Wendell Wilkie Gunn, an African-American student who bravely desegregated the University of North Alabama in 1963, is being recognized for his courage: The university is conferring an honorary degree on the outstanding alumnus.
The university’s board of trustees voted unanimously earlier this month to award the honorary award to Gunn, who graduated in 1965 with degrees in math and chemistry.
During the summer of 1963, Gunn—who was then enrolled at the historically Black Tennessee State University—decided to apply for a transfer to the then all-White Florence State College (later the University of North Alabama). Others had paved the way for his brave step. That June, Vivian Malone Jones and James Hood had successfully integrated the University of Alabama at Tuscaloosa despite the infamous objections of then-Alabama Gov. George Wallace.
It took a court order for Gunn to enroll—one he obtained after a surprisingly short 10-minute court appearance with the help of famed civil rights attorney Fred Gray. And, by Sept. 11 of that year he had begun matriculation at the school to much fanfare and widespread scrutiny.
“I was a shy young man,” the Tuscumbia native recalled in a September 2013 article posted on the university’s website. “I wasn’t looking for all that publicity.”
Still, his brave step opened the doors for many who would follow. Today, the student body comprises 14 percent African Americans.
“I am quite certain that Wendell Gunn came to UNA for one reason – to study,” university President William G. Cale said in the same article. “In the course of pursuing his dream, he opened doors of opportunity for thousands who would follow. While he would never regard himself as extraordinary, he is in fact a giant in the history of our university.”

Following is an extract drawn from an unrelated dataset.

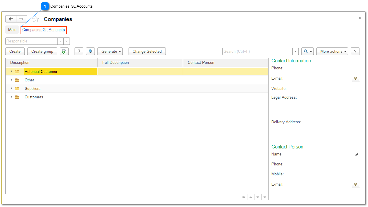The height and width of the screenshot is (207, 368).
Task: Click the move-up arrow at the list bottom
Action: 251,197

Gunn went on to earn a master’s degree at the University of Chicago and later served as a vice president at Chase Manhattan Bank, director of investor relations for PepsiCo, and an assistant professor of finance at Texas Southern University in Houston. Beginning in 1982, he served in the White House for two years as special assistant to President Ronald Reagan and assistant director for commerce and trade in the U.S. Office of Policy Development.